Project 3

The embryogenesis of the fruit fly, Drosophila melanogaster, is an excellent model system in molecular cell biology. Embryogenesis in the fly starts with a zygote undergoing rapid mitotic divisions without intervening cytokineses. In this system, the cell cycle represents the master oscillator. It is coupled to rearrangements of the actin cytoskeleton and to membrane vesicle transport resulting in oscillating metaphase furrow formation. It is not well understood how the cell cycle oscillator is linked to these subcellular oscillations. Using live-imaging of fluorescently labelled markers to detect F-actin or membrane compartments in combination with fluorescently labelled tubulin as proxy for the cell cycle, the temporal-spatial parameters of individual subcellular events will be recorded in a quantitative manner. Moreover, the role of second messengers for F-actin rearrangements and membrane turnover during furrow formation will be addressed. These data will provide a basis for computer-based-modelling to further inform the experimental design for a mechanistic understanding of the process. The sophisticated genetic toolbox of the fly will be applied to characterize known candidate genes and to identify novel zygotic genes driving the coordination of subcellular oscillation with the cell cycle.
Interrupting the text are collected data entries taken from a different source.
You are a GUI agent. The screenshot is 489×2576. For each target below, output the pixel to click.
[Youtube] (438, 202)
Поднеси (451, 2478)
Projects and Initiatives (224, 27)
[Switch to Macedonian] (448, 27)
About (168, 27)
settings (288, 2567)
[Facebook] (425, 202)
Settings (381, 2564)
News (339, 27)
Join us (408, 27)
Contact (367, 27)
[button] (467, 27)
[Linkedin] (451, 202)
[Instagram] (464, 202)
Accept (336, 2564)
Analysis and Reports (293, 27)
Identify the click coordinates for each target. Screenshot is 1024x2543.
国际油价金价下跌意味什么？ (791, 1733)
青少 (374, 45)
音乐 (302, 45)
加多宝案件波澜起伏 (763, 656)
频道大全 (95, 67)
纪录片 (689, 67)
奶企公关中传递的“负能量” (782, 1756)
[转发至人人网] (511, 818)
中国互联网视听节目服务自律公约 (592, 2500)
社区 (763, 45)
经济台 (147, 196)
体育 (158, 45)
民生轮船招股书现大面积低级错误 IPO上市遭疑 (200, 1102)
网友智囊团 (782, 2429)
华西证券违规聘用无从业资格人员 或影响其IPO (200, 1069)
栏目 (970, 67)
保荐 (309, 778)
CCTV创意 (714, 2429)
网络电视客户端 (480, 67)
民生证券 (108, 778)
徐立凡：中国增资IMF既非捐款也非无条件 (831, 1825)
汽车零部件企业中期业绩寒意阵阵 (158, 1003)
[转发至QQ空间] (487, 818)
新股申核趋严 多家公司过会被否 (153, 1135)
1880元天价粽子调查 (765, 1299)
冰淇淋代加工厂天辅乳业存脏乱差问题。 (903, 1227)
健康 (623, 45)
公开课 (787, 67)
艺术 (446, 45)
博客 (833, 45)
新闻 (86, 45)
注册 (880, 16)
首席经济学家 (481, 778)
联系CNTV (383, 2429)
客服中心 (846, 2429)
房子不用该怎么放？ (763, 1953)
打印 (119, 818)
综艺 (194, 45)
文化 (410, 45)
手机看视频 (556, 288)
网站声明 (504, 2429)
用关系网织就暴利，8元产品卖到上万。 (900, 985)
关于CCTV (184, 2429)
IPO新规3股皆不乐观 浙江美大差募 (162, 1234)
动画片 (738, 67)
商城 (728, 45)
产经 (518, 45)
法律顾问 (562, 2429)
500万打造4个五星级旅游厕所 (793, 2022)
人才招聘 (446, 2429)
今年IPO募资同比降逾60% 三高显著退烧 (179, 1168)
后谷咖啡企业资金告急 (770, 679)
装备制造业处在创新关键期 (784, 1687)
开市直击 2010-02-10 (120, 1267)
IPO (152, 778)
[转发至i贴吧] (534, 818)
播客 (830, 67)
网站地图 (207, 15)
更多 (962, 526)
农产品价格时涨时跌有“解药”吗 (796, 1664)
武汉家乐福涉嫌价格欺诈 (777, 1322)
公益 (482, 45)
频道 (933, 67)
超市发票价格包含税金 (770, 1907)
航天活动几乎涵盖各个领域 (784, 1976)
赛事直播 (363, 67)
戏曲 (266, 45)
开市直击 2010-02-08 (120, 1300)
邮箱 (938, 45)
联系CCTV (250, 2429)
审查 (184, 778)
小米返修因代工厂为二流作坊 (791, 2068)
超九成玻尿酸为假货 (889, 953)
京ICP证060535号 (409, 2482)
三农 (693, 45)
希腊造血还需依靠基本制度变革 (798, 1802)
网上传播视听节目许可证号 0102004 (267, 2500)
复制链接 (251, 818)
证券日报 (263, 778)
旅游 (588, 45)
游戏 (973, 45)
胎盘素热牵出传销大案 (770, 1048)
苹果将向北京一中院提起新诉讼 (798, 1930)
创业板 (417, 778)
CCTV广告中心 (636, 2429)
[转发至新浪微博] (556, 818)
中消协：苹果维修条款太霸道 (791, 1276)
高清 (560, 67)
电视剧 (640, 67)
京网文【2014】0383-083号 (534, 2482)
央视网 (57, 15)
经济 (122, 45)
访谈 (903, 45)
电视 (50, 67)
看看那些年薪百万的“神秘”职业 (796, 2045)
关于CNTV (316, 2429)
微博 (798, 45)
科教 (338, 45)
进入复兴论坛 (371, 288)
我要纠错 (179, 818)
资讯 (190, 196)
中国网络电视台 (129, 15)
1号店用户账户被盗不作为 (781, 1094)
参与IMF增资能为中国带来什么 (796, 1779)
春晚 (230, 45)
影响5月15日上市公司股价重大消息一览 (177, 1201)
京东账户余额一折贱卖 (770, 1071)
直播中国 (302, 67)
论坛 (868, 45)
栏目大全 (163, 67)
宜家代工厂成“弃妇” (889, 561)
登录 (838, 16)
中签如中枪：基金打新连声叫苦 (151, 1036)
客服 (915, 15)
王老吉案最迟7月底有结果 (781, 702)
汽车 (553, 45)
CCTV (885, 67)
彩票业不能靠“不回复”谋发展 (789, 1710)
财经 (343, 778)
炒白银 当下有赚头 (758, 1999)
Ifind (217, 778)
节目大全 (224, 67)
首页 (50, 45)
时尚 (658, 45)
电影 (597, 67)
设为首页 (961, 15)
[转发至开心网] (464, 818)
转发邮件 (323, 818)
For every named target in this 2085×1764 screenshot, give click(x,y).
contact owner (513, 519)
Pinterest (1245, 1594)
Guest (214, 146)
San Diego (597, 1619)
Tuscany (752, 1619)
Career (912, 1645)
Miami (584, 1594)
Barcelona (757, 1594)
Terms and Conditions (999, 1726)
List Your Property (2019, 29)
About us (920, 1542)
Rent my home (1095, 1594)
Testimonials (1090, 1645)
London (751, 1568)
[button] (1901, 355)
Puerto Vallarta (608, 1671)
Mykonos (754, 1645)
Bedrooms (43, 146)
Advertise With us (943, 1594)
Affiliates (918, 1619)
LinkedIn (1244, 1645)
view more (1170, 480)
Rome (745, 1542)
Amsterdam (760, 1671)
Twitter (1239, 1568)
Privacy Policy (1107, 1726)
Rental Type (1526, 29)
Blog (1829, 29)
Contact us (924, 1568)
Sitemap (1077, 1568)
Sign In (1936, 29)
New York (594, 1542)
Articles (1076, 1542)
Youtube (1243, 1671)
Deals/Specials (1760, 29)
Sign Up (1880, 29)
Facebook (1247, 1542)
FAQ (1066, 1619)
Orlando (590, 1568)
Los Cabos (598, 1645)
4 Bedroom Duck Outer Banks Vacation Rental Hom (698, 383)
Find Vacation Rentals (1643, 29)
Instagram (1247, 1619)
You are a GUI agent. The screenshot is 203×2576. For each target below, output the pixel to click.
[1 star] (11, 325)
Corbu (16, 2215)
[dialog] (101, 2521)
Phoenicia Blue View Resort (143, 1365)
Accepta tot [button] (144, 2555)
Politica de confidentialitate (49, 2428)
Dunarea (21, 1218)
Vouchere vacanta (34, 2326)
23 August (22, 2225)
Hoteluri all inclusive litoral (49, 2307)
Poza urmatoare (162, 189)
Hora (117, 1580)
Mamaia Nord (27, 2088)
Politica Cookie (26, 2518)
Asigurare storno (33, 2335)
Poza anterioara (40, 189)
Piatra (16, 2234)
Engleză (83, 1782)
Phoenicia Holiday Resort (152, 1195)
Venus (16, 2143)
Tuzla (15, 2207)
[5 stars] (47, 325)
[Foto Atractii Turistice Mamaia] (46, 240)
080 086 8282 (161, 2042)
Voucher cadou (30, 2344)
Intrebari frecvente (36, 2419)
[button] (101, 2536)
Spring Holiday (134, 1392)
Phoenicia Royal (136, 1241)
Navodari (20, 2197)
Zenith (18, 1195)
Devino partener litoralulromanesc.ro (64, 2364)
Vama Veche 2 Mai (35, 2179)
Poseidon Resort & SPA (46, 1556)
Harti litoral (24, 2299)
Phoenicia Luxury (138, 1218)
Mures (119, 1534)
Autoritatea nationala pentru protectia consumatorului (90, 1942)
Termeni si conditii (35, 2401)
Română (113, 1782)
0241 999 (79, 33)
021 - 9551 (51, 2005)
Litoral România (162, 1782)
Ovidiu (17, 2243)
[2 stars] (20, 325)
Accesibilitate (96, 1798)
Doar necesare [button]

Figure 1: The cartoon on the left illustrates Drosophila early embryogenesis represented by 13 cell cycles, consisting of S-phases and mitoses but no intervening cytokineses, and resulting in a syncytial blastoderm. In interphase of cycle 14, cellularization takes place, during which a membrane furrow is inserted in between nuclei. Thereby, a single-layered epithelium is formed, as shown in the cartoon top right side. In this system, F-actin rearrangements can be recorded, as shown bottom right side, in a spatio-temporal manner.